お隣なので幼いころから、よく顔を合わせていた。初恋だったかもしれない。とにかく、ガキの俺でも目を引く美人でこんな女性を彼女にしたいという憧れの対象だったのは間違いないと思う。
だが、ある日、慌てて帰って来たお姉さんを見かけて、何事かとこっそりとなりの家の様子を見ていたら、ピンク色のヒーロースーツに身を包んだお姉さんが出て来た。顔はフルフェイスのヘルメットで分からなくしていたが、そのぴっちりとしたスーツの背格好からお姉さんとハッキリと分かる。お姉さんは正義の味方だったんだと、俺は即座に理解した。同時に、理想の彼女という憧れも一瞬で萎えた。そういえば、うちの母も、二十歳を過ぎて結婚適齢期になっているはずなのに実家暮らしを続けているお隣のお姉さんのことを夕飯時の話題にしたことはない。たぶん、なんとなく、お姉さんの正体を知っていたのだろう。

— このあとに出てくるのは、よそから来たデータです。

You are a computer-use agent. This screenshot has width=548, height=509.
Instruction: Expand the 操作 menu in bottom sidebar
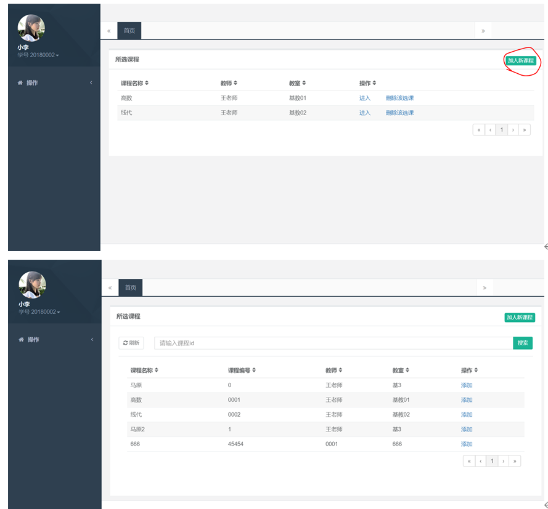55,340
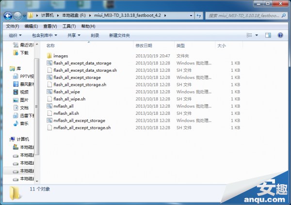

なにやら、事件でも起きたのか、慌てて去って行くピンクのヒーロースーツを見送りながら、俺は、千年の恋が一気に冷めた気分だった。誰が、正義の味方を彼女にしたがるだろうか。失恋ではなく、理想に対する失望に近い。慌てて自宅に帰り、ヒーロースーツ に慌てて着替える女性を、憧れの対象としてみろというのは難しい注文だ。正義の味方が良くないというのではない。俺の彼女、正義の味方なんだぜと他人に紹介できるだろうか? うちの母が、お隣のお姉さんの話題をあまりしないように、なんとなく腫れ物に触れるように距離を開けたくなるのではないか。ネガティブに考えれば、一般人は正義の味方と知り合いということで、変な事件に巻き込まれることを恐れるべきではないか。俺はいろいろ考えて、とにかく、この次お姉さんと顔を合わせることがあったら、何も知らないふりをしよう。それが無難だろうと俺は考えた。